Выйдя из блиндажа, Вашаломидзе услышал его голос. Генерал кричал кому-то в темноту:

– Принеси мне другие сапоги! Извел меня этот проклятый скрип.

* * *

Поздней ночью группу Вашаломидзе на штабной машине доставили к переднему краю.

2

Когда погиб Чвениа и Вашаломидзе, раненный в бедро, остался на безымянной высотке один, он понял, что дело плохо. До этой минуты он видел только опасность смерти. Но, может, потому, что крохотная надежда на спасение продолжала делать еще свое доброе дело, на душе у него было спокойно. А может быть, в пылу боя у него не было времени пожалеть об уходящей жизни.

Отчего же теперь он потерял спокойствие? Молчание фашистов показалось ему недобрым знаком. Почему они затихли именно сейчас, когда с пригорка слышен только один его автомат? Что они замышляют? Не собираются ли захватить его живым?
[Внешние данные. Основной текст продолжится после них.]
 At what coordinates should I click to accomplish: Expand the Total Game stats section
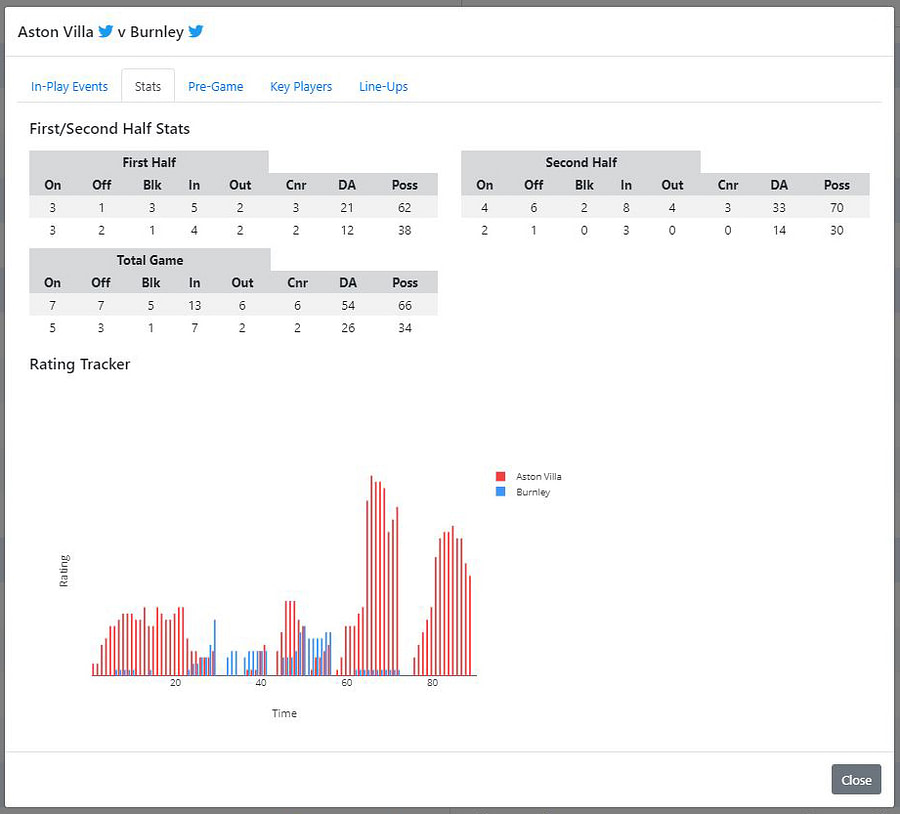[x=150, y=260]
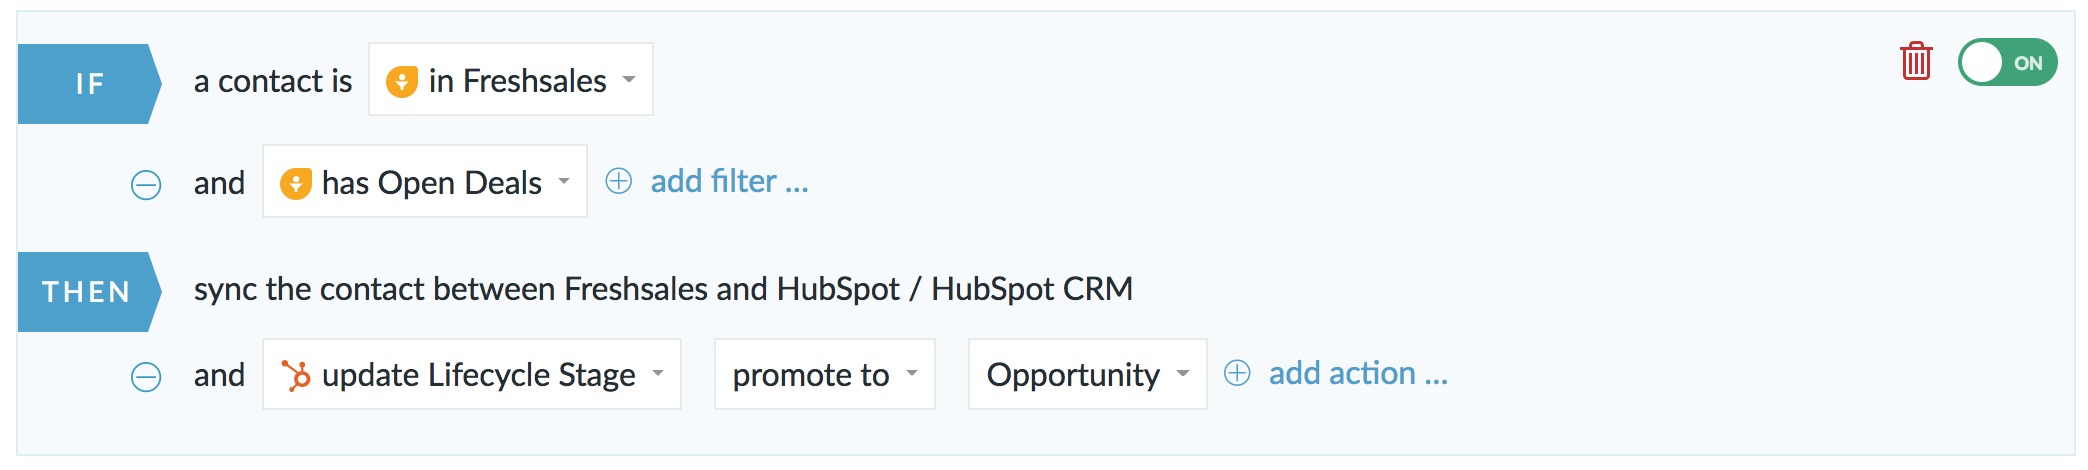Viewport: 2088px width, 470px height.
Task: Remove the Lifecycle Stage action with the minus icon
Action: point(146,377)
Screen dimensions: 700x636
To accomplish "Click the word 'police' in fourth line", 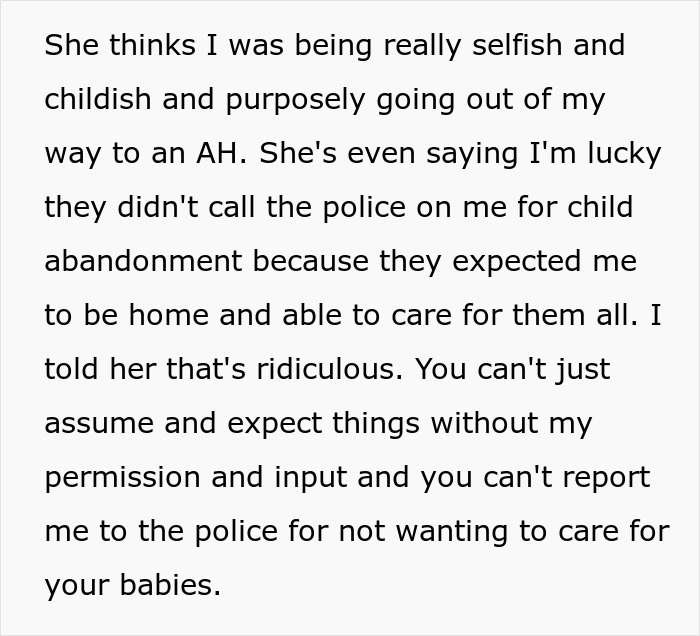I will [x=364, y=208].
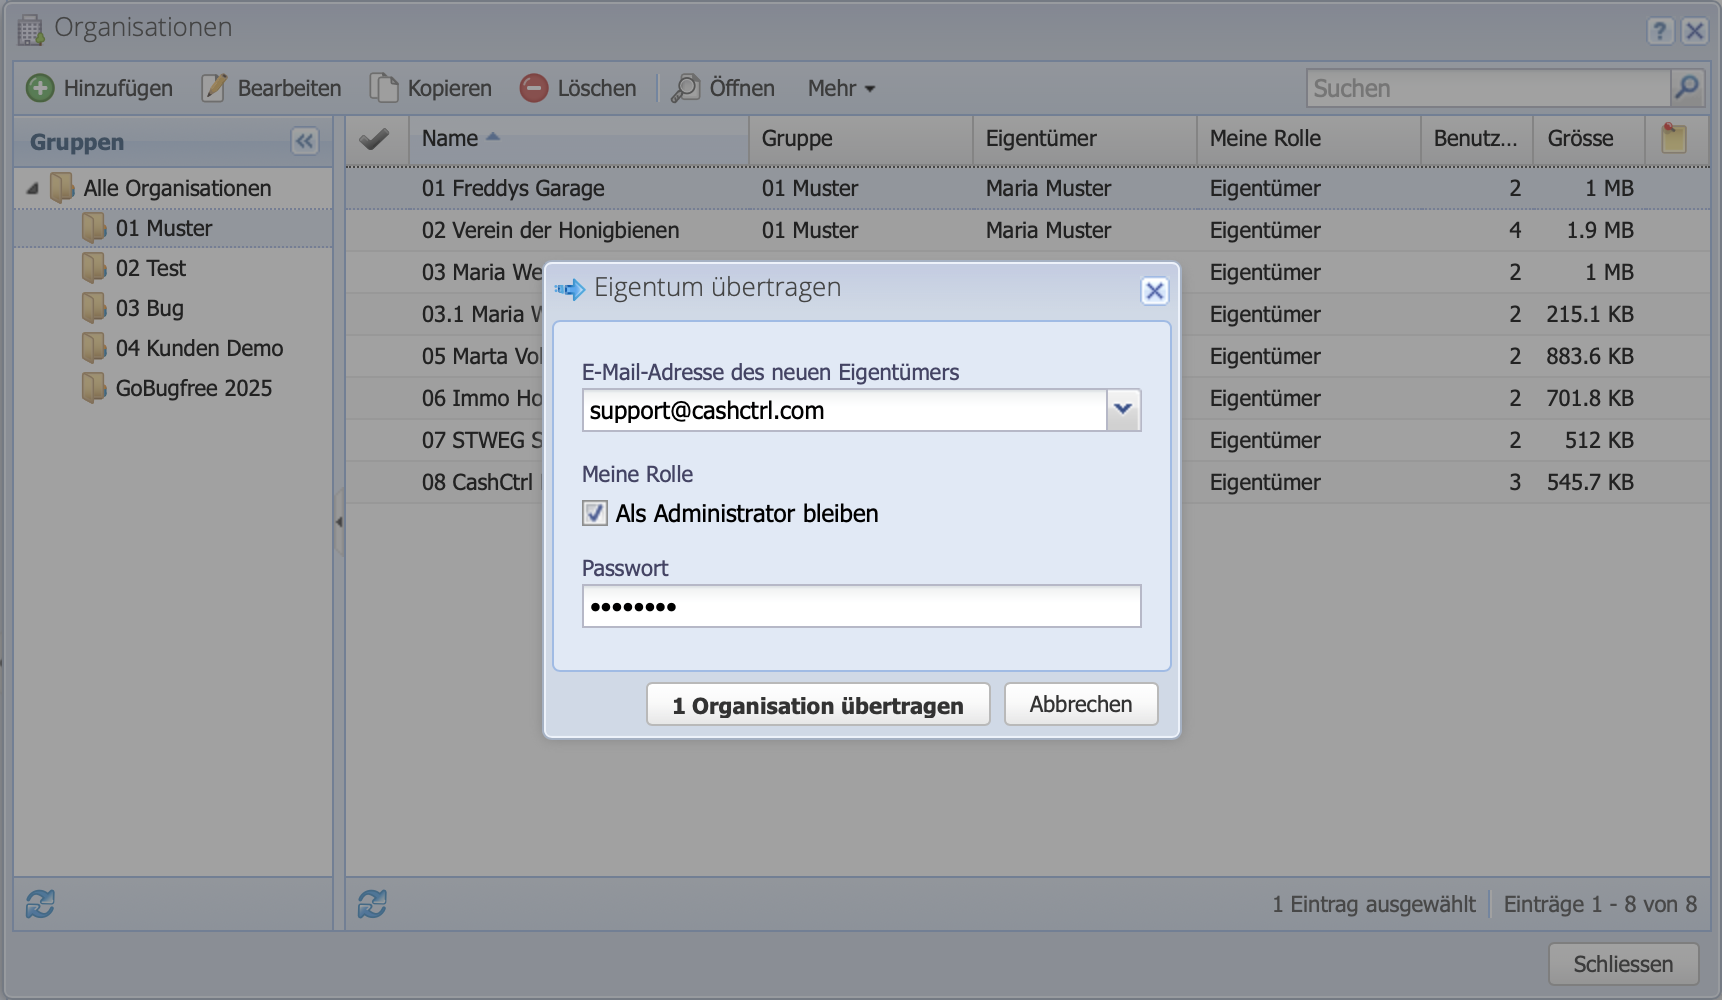
Task: Click the red Löschen icon
Action: [534, 88]
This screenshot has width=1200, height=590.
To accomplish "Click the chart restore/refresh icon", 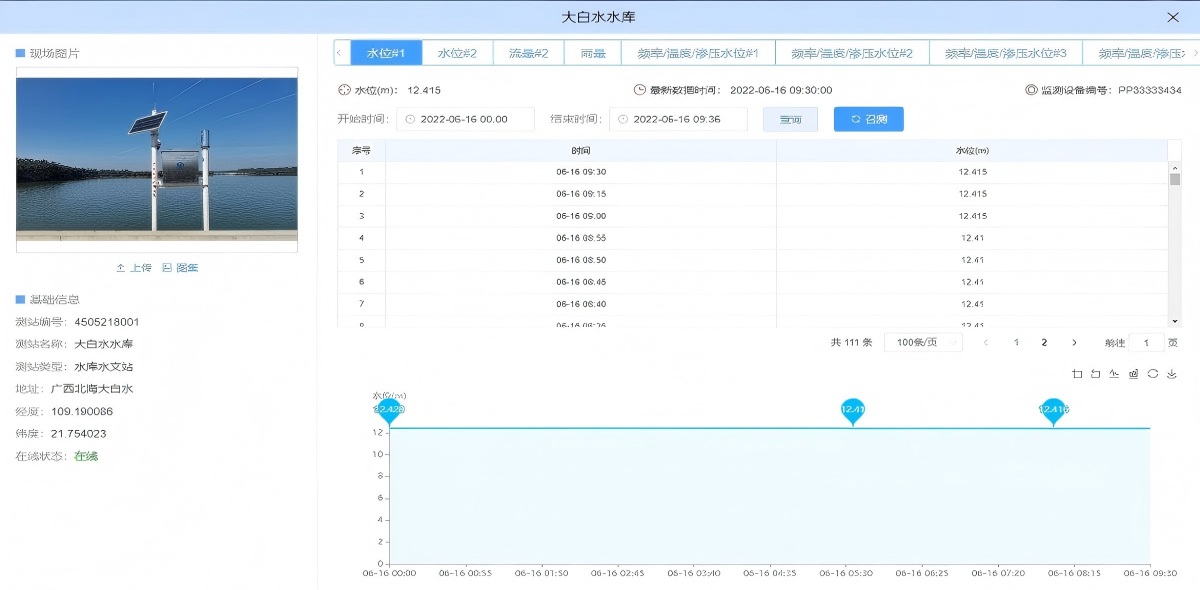I will click(x=1153, y=374).
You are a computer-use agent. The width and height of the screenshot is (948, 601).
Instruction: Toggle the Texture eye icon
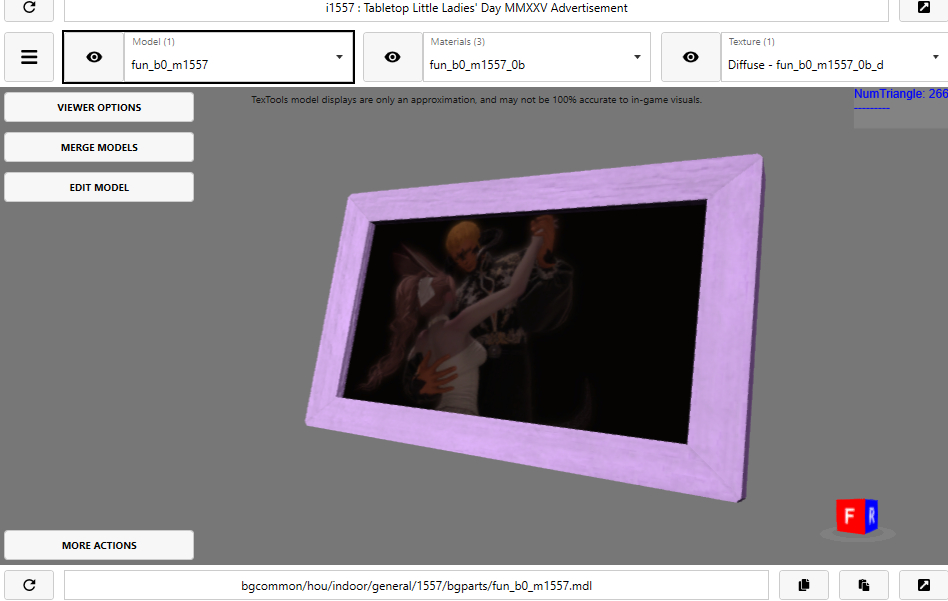[691, 57]
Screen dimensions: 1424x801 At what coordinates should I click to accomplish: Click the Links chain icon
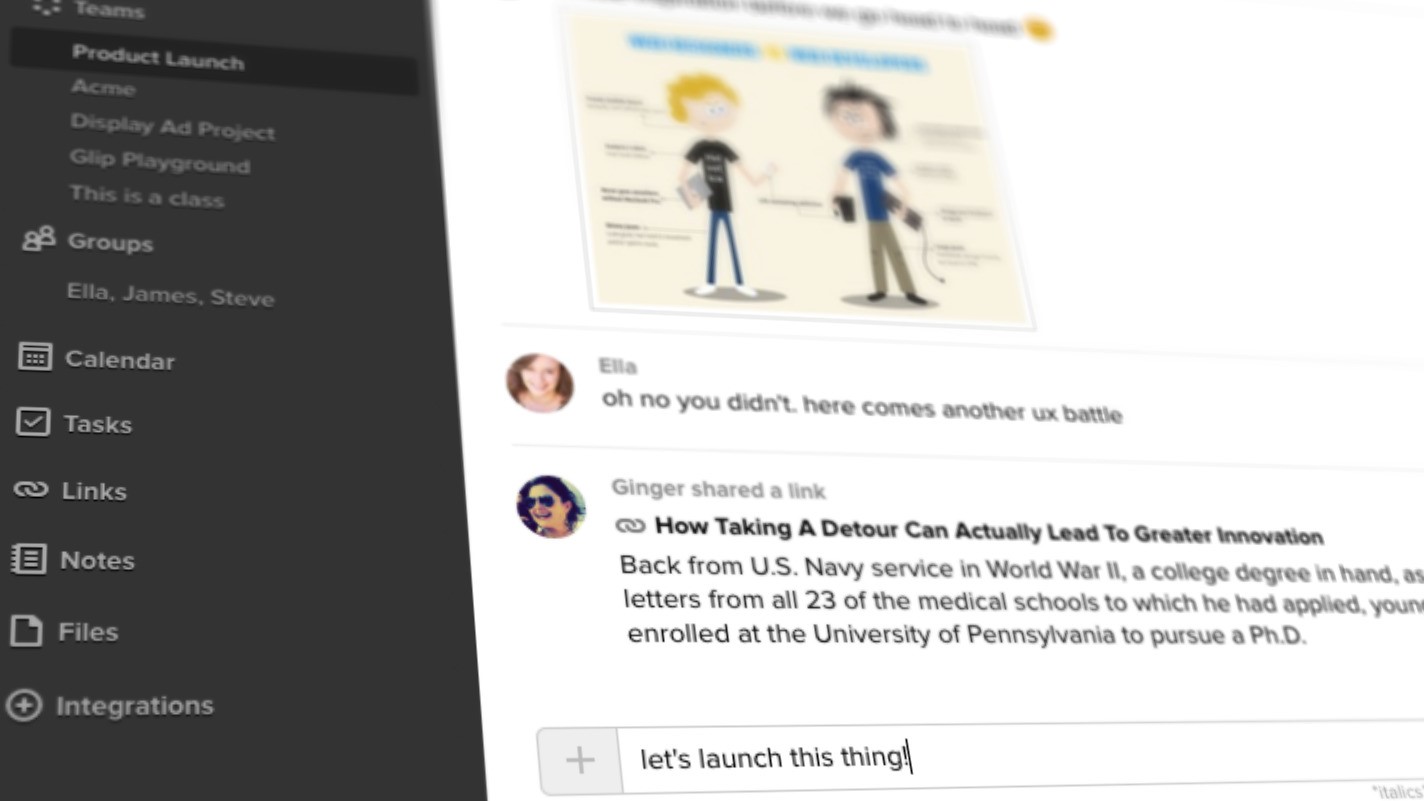point(31,489)
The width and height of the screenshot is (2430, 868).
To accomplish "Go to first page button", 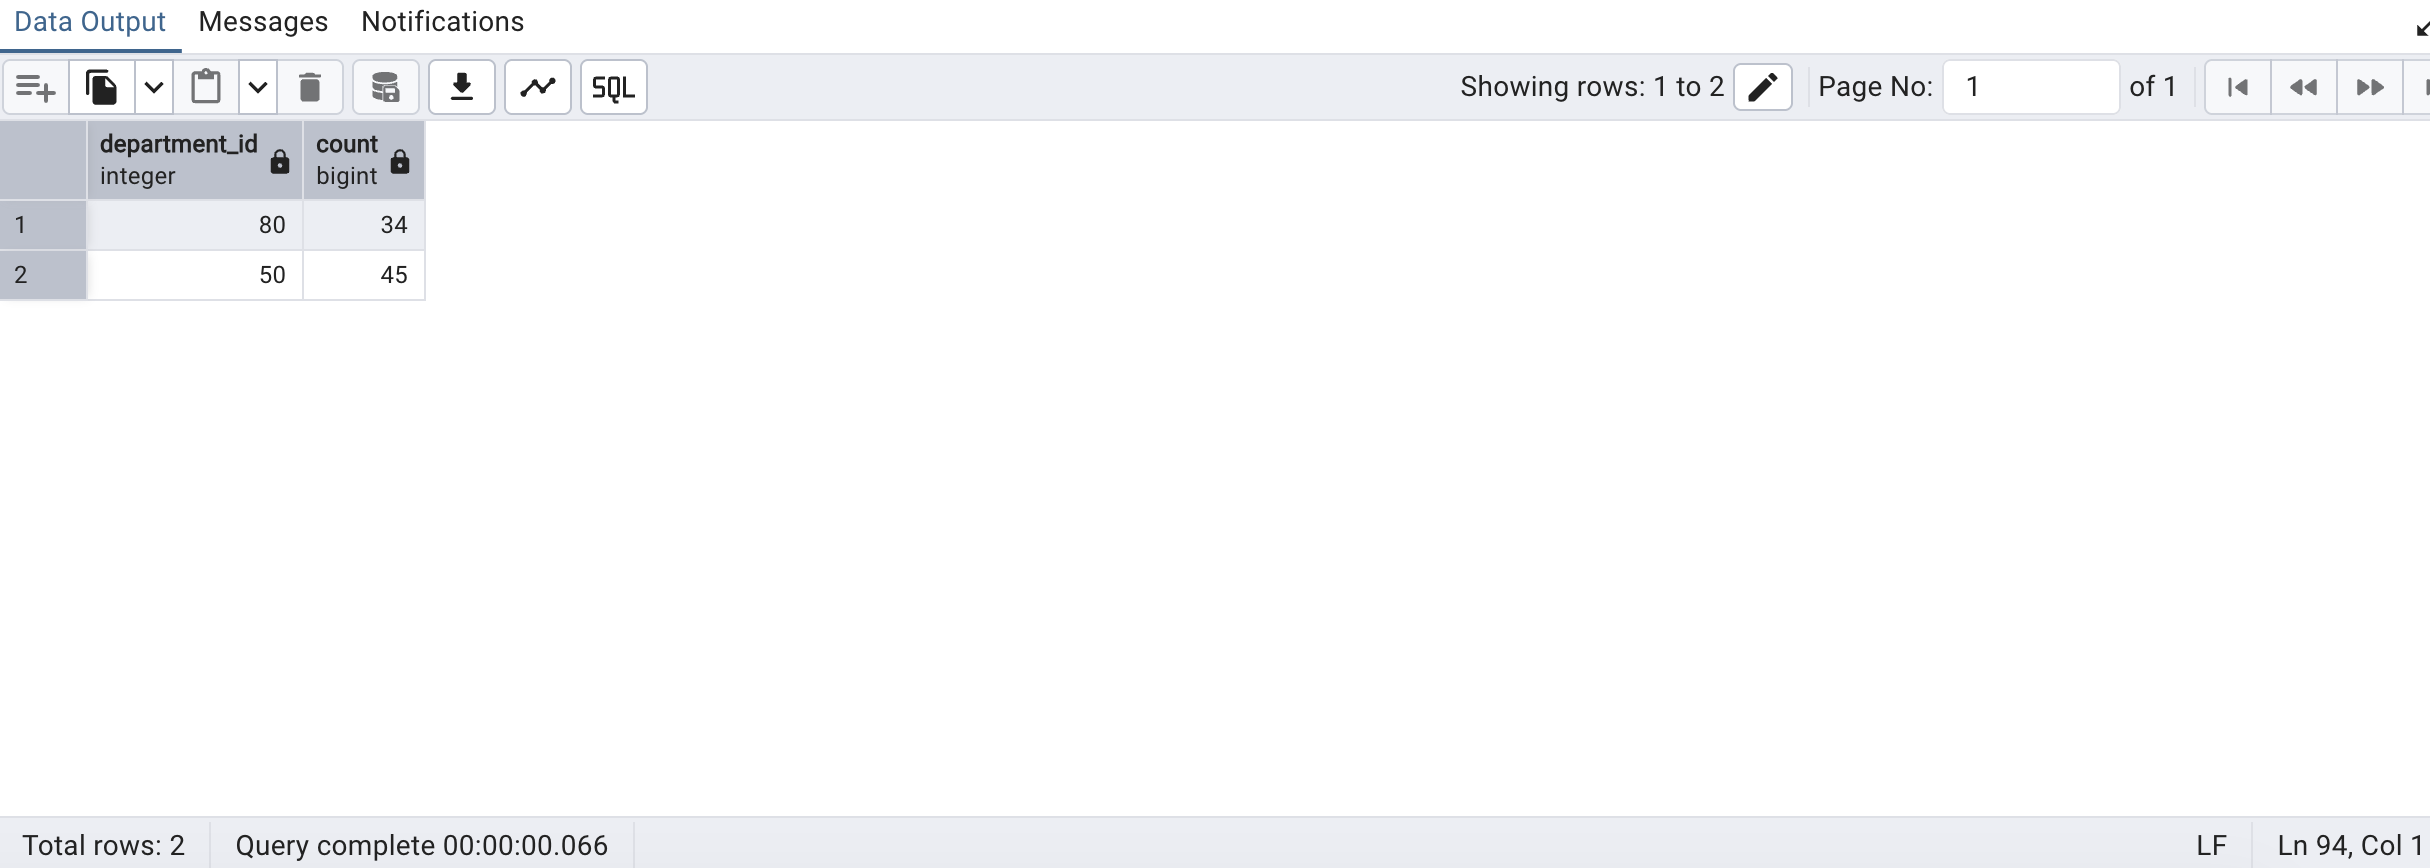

Вашаломидзе содрогнулся при этой мысли. «Что же будет, когда наши овладеют этой высоткой? Они найдут моих товарищей... Вот, широко раскинув руки, спокойно лежит Гино Бритаев. Он и слова сказать не успел, скошенный пулеметной очередью. Вот висит над обрывом бездыханный Цагарели. А там, на дне пересохшего оросительного канала, умирает, а может уже и умер, тихий человек Чвениа. Их всех найдут... Только его, Ладо Вашаломидзе, нигде не окажется ни живого, ни мертвого. Что скажут товарищи? Решат, что нестоящий он солдат».

И тут первый раз за многие часы неравного боя на высотке его охватил страх. Он поспешно зарядил автомат, положил рядом с собой запасные обоймы и немного успокоился – руки еще повиновались ему.

Много крови потерял Ладо, пока сумел перевязать себе рану. У него часто кружилась голова. Было мгновение, когда ему показалось, что гитлеровцы снова пошли в атаку. Он выпустил почти всю обойму. Непереносимая боль свела судорогой все его тело. В эту минуту Ладо был близок к полной потере сознания и только напряжением воли удержался на грани мрака и света. Вскоре все окружающее опять обрело четкость очертаний, и Вашаломидзе понял, что ошибся и стреляет по валявшимся на пригорке убитым фашистам. Ему просто померещилось, что они ползут вверх по склону. Понял он и то, что теперь ни в коем случае нельзя торопиться, что ему надо лежать, сберегая силы. Он здесь один, и, кроме него, некому удержать высотку. Теперь вся его жизнь была в одном стремлении: только бы сохранить ясность мысли! Ничто здесь не должно совершаться помимо его воли.

...Рана вызвала жажду. Нёбо его горело, как будто не язык был у него во рту, а раскаленный железный брусок. Ладо прижимал растрескавшиеся, распухшие губы к земле, жадно лизал осыпавшиеся в окоп комья, надеясь хоть немного освежить пересохший рот. Неужели земля так скоро впитала воду, вылившуюся из простреленного термоса? Он не мог найти даже следа влаги. Вывернутые глинистые комья были горячи, как уголь в жаровне.

В десяти шагах от него лежал убитый вражеский корректировщик. Ладо дал себе слово не смотреть в ту сторону, но какая-то неодолимая сила толкала его. Он пожирал глазами флягу, висевшую на поясе корректировщика. Из горлышка ее сочилась вода. Цепочка частых прозрачных капель беспрестанно покачивала стебельки травы.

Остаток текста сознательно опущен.